With the CPU utilisation at ZERO where it had then been for nearly 2 minutes.

 

Absolutely stupid!! Cripple the CPU performance first, then put the fan on later when the CPU is no longer under any load?! Words fail me!

 

There's just no consistency in how this unit is behaving.

 

  • I've now seen it behave brilliantly for 1hour at high performance...
  • ... and then at a different time but in exactly the same configuration and situation, it instead leaves the fans off and instead cripples the CPU performance when it's under load.

 

Anyway, enough's enough.

 

I genuinely hope that HP will be reasonable about this - I've lost any hope that this can now be resolved as a fix or repair on this unit - the support case has now been open for 4 months and it feels no nearer to resolution.

 

This isn't the PC that I paid for. 

 

It isn't able to reliably sustain under load the base (2.2GHz) frequency that it was advertised with.

(Except, for some unknown reason, for 1 or 2 hours on sunday)

 

I am not prepared for this to drag on any longer, and I hope HP are sympathetic to that. 

 

I bought from HP because I believe(d) them to be a large, consumer friendly organisation with a good reputation.

 

I genuinely hope this will be resolved by good customer service, without the need to fall back on legal consumer rights.

 

But, really, enough is now enough.

HP Recommended

Hi Anon, that's unfortunate. Maybe you can try keeping HwInfo open and check motherboard temps. In the old (good) F22, the fans where linked to this temperature instead of the CPU: as soon as it reached 40°C, fans did start. It was not optimal, but was acceptable. In later BIOS revisions it requires a much higher temperature to allow the fans to start (above 65°C according to my tests, which is way too high and they never spin, leading to a throttled scorching CPU).

 

Do some test keeping an eye to it, you may find the same bahaviour as well as the trigger temperature. This would explain why the performance drops on fresh start: unit is cool = fans off, cpu overheat and goes in throttling.

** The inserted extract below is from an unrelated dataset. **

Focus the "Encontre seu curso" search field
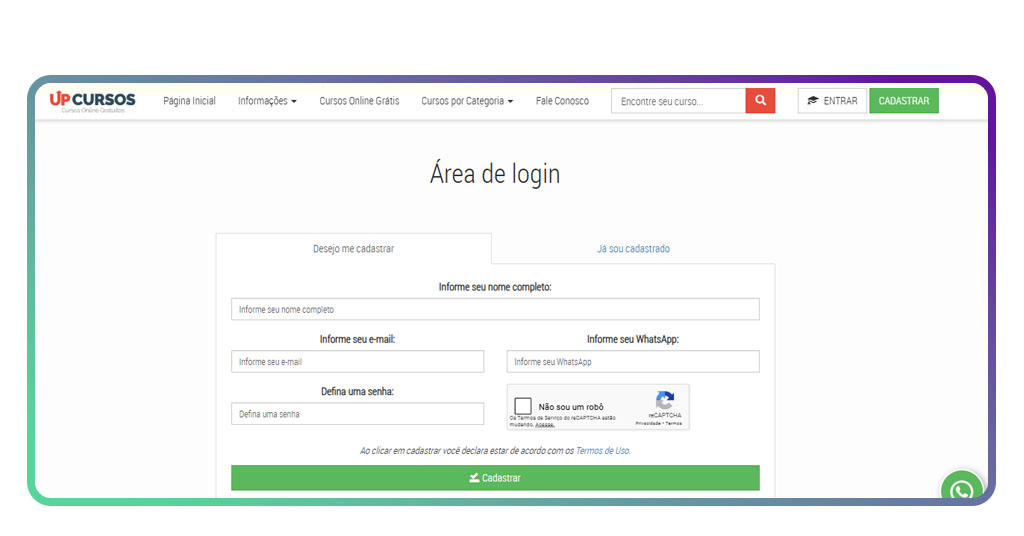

While internally it reaches 90+ degrees, it takes time to propagate the temperature to other components, especially with the fan turned off.

 

Try a game too. When the dedicated GPU is running, fans should start and the cpu should run full speed.

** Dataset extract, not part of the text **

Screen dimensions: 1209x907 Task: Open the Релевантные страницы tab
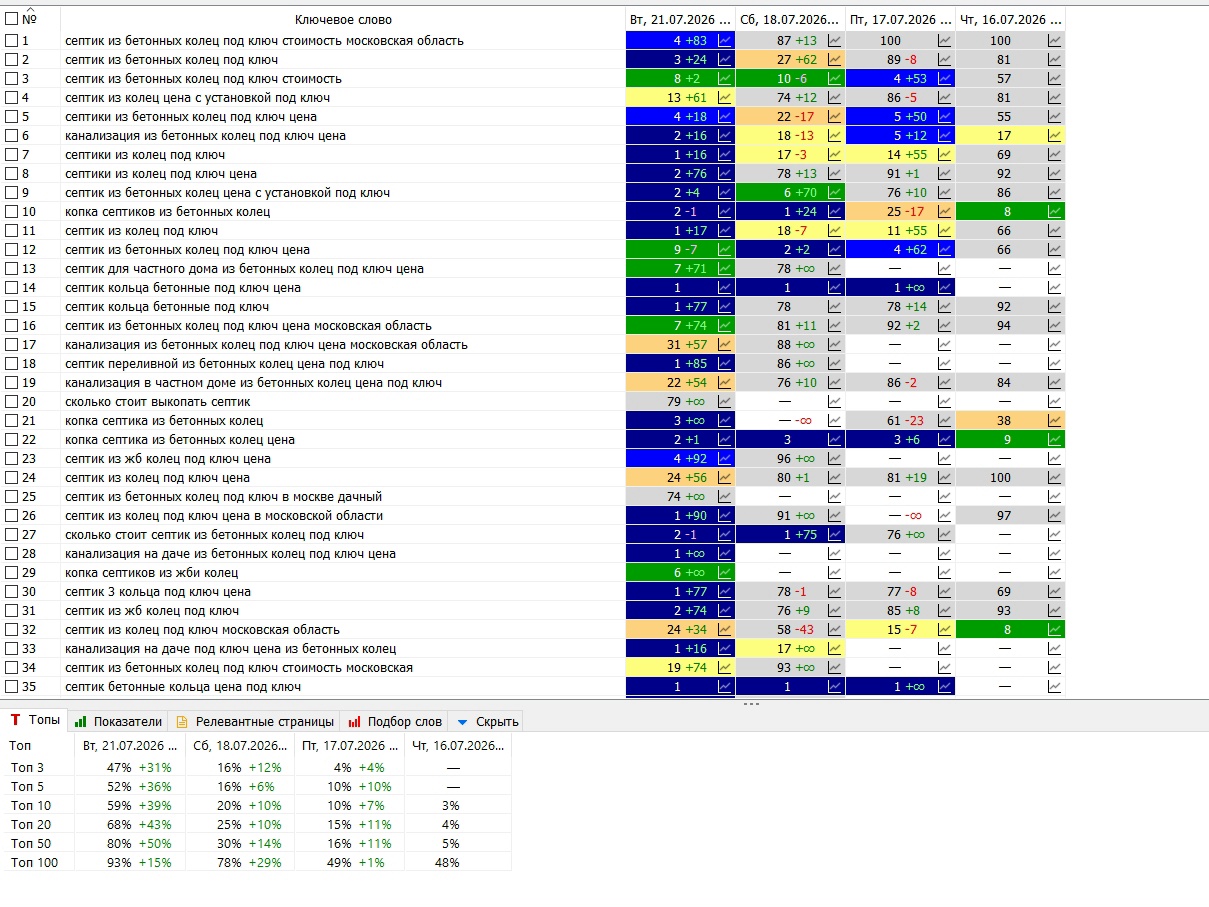coord(254,721)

Check also the throttling source: power or temps? In all my tests, it's always caused by temps (power limit can lock max frequency to 3.6GHz, no lower).

 

A precise tracking of the problem may help when communicating with support....no hopes honestly.

 

Anyway, which version of the bios u got back?

If it's above F22 i suggest u to try a flashback to this revision. It's the best i ever had. It may work if rollback was not locked intentionally.